Cuba allows foreign companies to pay employees directly. Cuba’s Foreign Trade Minister Oscar Pérez-Oliva announced Tuesday that foreign companies will soon be allowed to hire Cubans directly, pay employees in dollars and buy real estate. The Minister made the announcement during FIHAV, Cuba’s largest annual trade event, as a part of a national strategy to attract foreign investment.
U.S. vs. Venezuela: Implications for Cuba. The U.S.'s build up of military force in the Caribbean is the largest since the 1962 Cuban Missile Crisis. According to U.S. military documents reviewed by The Intercept, there are plans to keep troops in the region through 2028. In public, the Trump administration says the deployment is intended to stop “narco-terrorism.” But senior Trump officials told Reuters that the administration may soon launch a new phase of covert operations and try to overthrow Venezuelan President Nicolás Maduro. Washington’s threats against the Maduro government evoke memories of the numerous U.S.-backed coups in Latin America both this century and last. The Telegraph reports on how Trump and Rubio’s Venezuela campaign is just the latest chapter of the U.S.’s decades long attempts to orchestrate regime change not only in Caracas, but in Havana.
Florida hardliners spur Congress to condemn socialism. Hours before New York Mayor-elect Zohran Mamdani met with Trump at the White House, the House passed a resolution, sponsored by hard-line Cuban-American Rep. María Elvira Salazar (R-FL), to condemn socialism as a “failed ideology and the antithesis of the American Dream.” Sen. Rick Scott (R-FL) is sponsoring the concurrent resolution in the Senate. Salazar and Scott have both advocated for “maximum pressure” sanctions on Cuba, which economists estimate cost the island billions of dollars every year. The resolution's loudest champions trumpet the “failure” of socialism abroad — but work overtime to prevent it from succeeding.

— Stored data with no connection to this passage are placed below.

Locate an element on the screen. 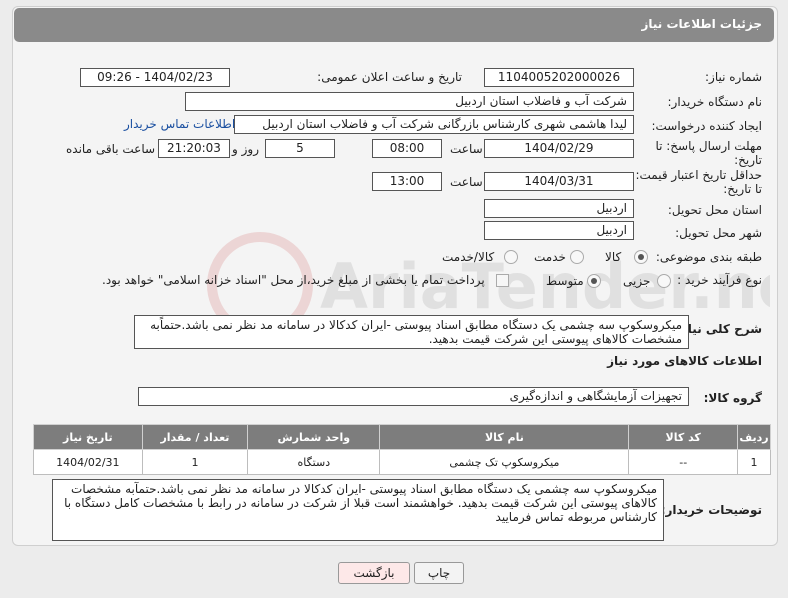  price-valid-label: حداقل تاریخ اعتبار قیمت: is located at coordinates (698, 175).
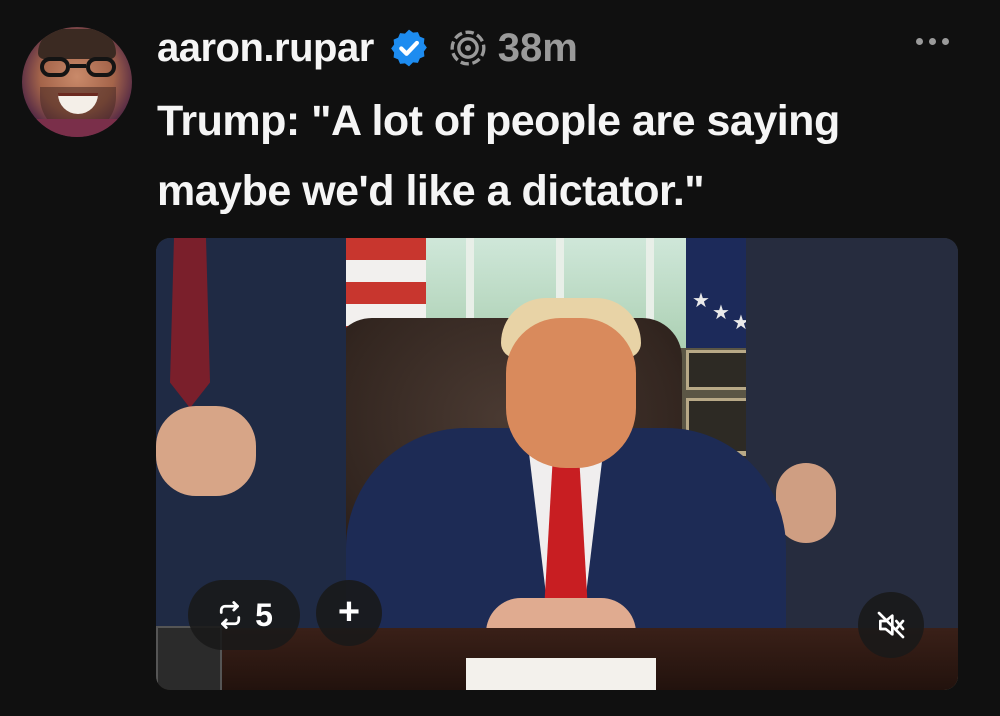  What do you see at coordinates (932, 42) in the screenshot?
I see `more-options-icon` at bounding box center [932, 42].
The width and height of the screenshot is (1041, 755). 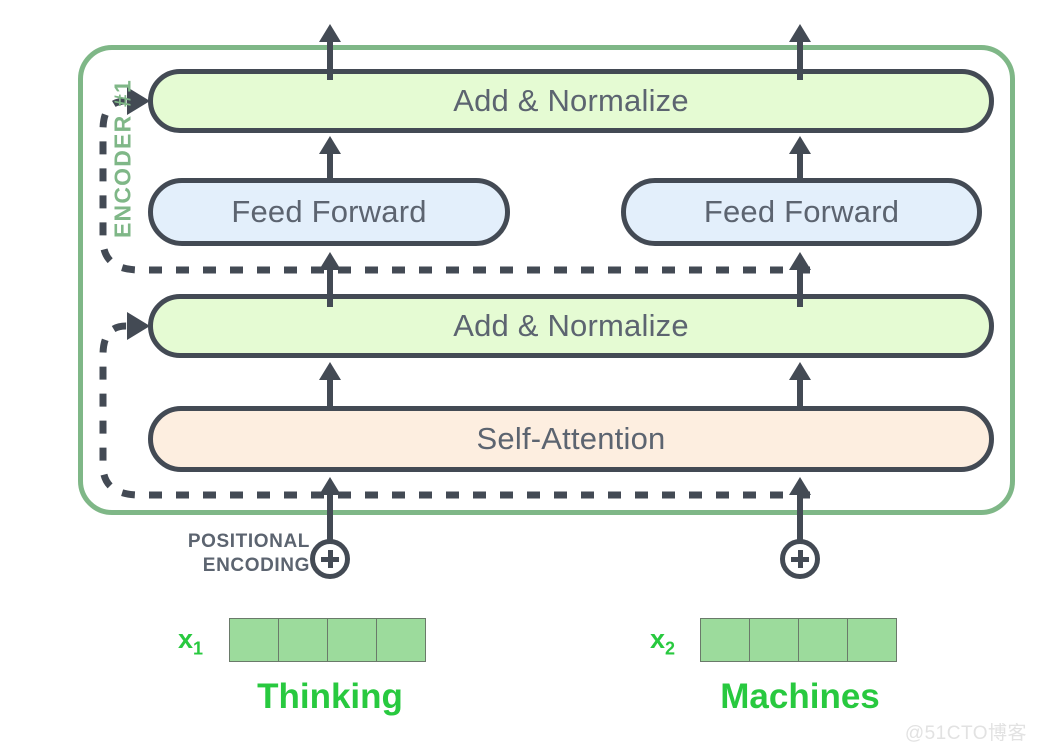 What do you see at coordinates (800, 696) in the screenshot?
I see `token-word-machines: Machines` at bounding box center [800, 696].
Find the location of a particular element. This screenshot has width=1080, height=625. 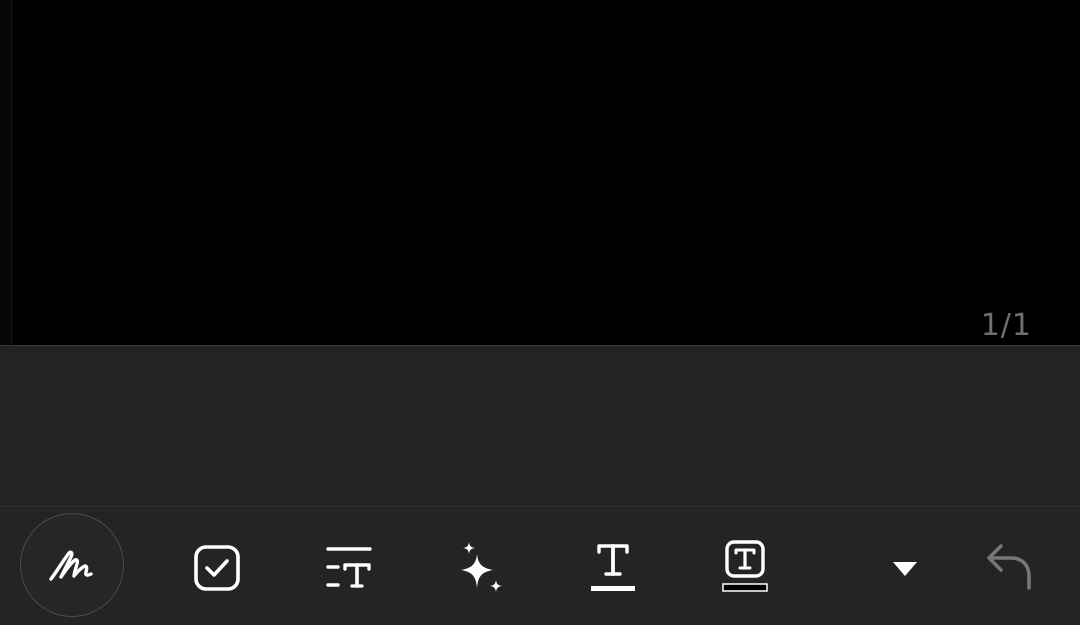

text-background-tool-button is located at coordinates (745, 567).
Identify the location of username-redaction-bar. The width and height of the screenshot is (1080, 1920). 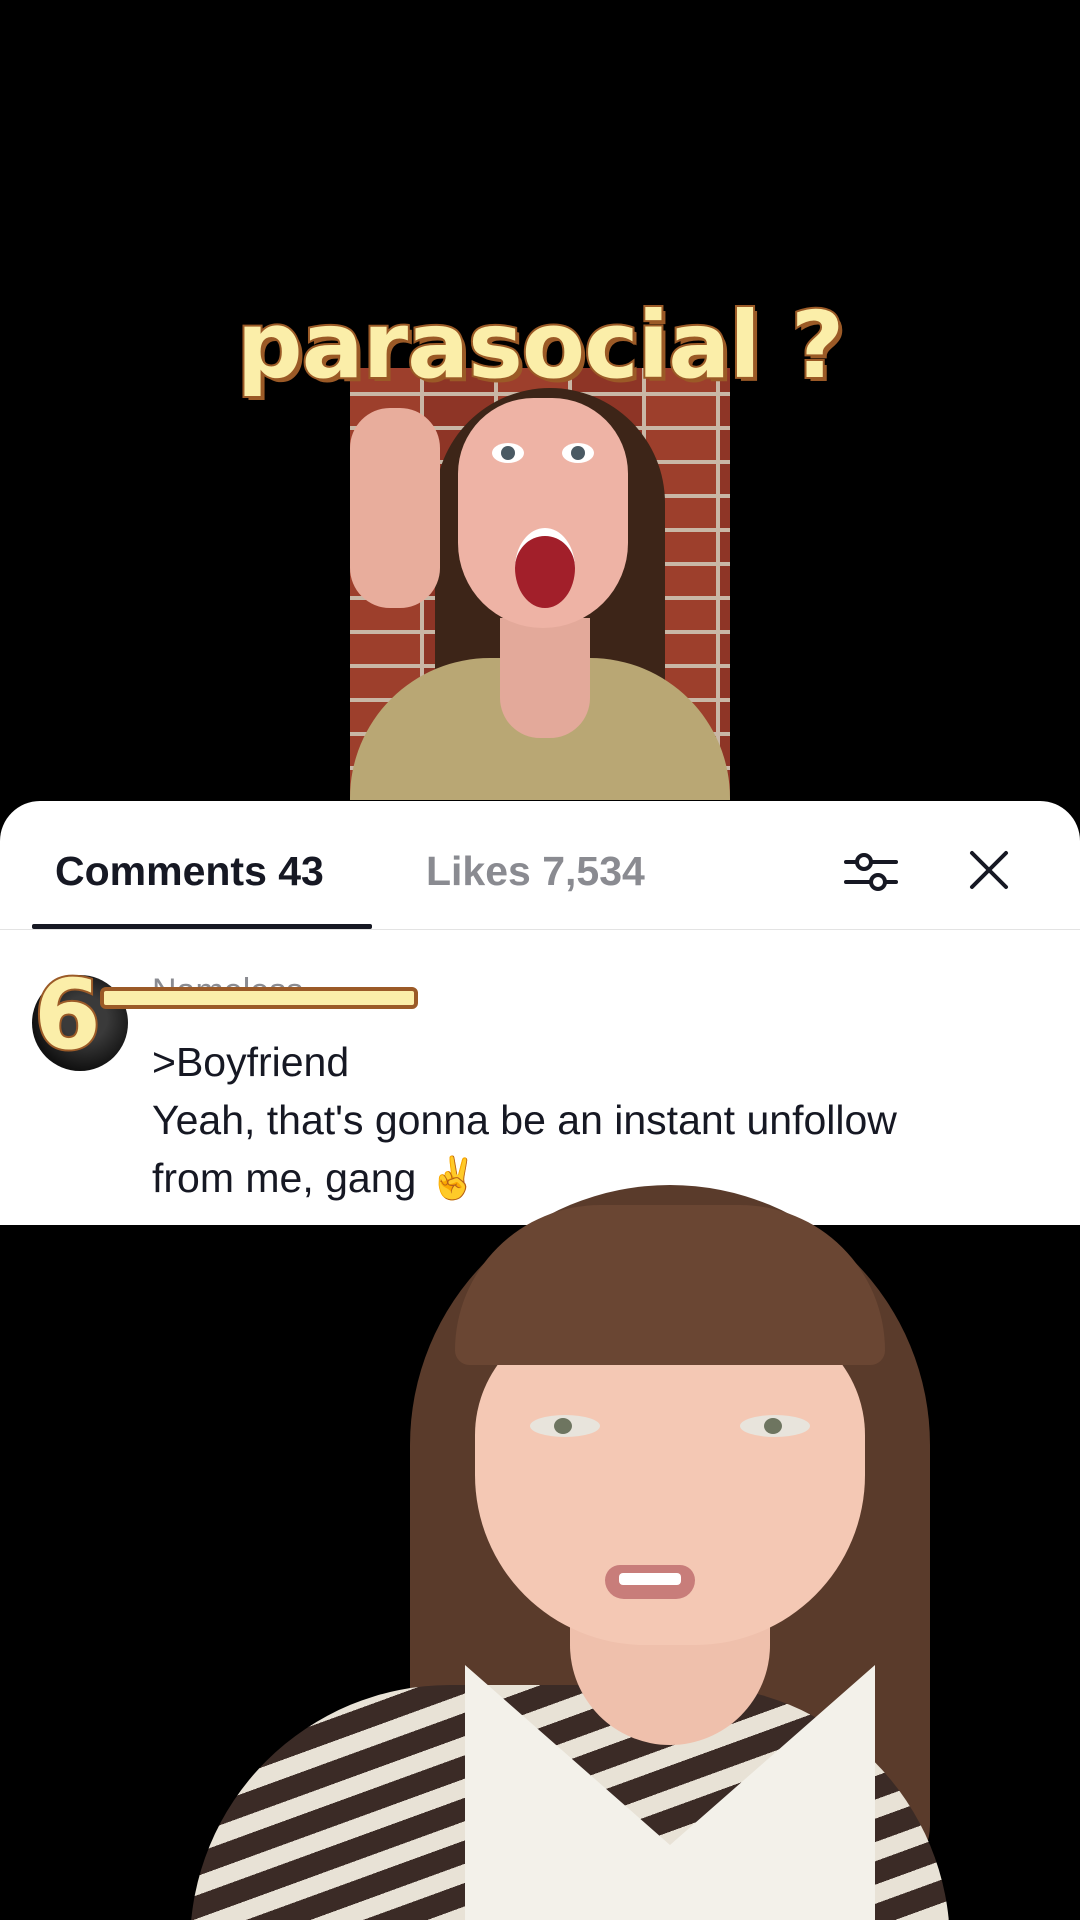
(259, 998).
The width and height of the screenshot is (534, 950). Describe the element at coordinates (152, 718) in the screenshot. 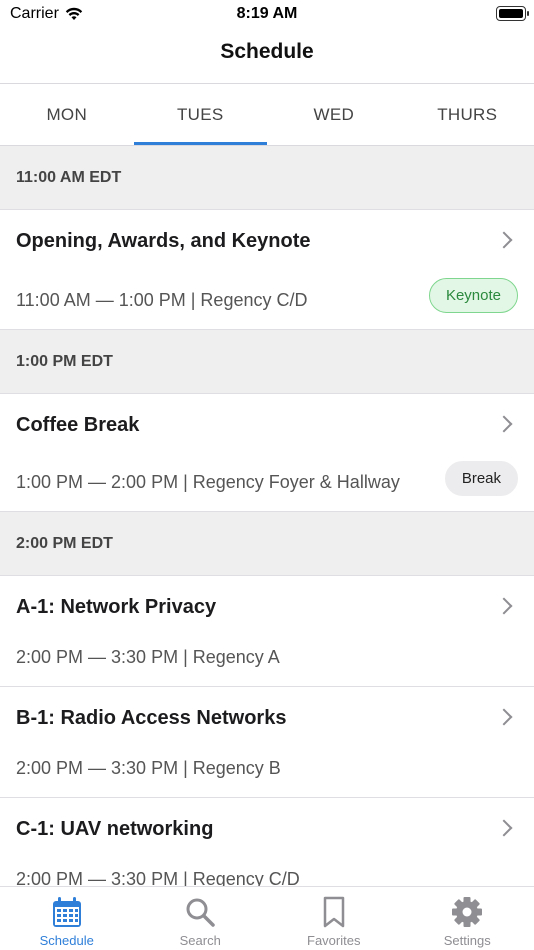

Belgium to shutter Havana embassy. Belgium’s Foreign Minister Maxime Prévot announced last week that his country will close its embassy in Havana. Cuba expressed "surprise and disappointment" about the decision, as the two nations have had continuous relations for over a century. Prévot attributed the decision to the way “diplomacy [is] becoming more transactional,” and how "tariff and trade wars are forcing us to rethink our network of partners in order to diversify our sphere of action and influence."
New podcast episode: “Cuba Analysis”. Listen to a fascinating interview with Irish rugby legend and retired world-leading transplant surgeon David Hickey, who praises the island’s public healthcare system and argues why the U.S. blockade is a war crime with genocidal intent in the latest episode of the "Cuba Analysis" podcast, hosted by Nina Blodau and Helen Yaffe.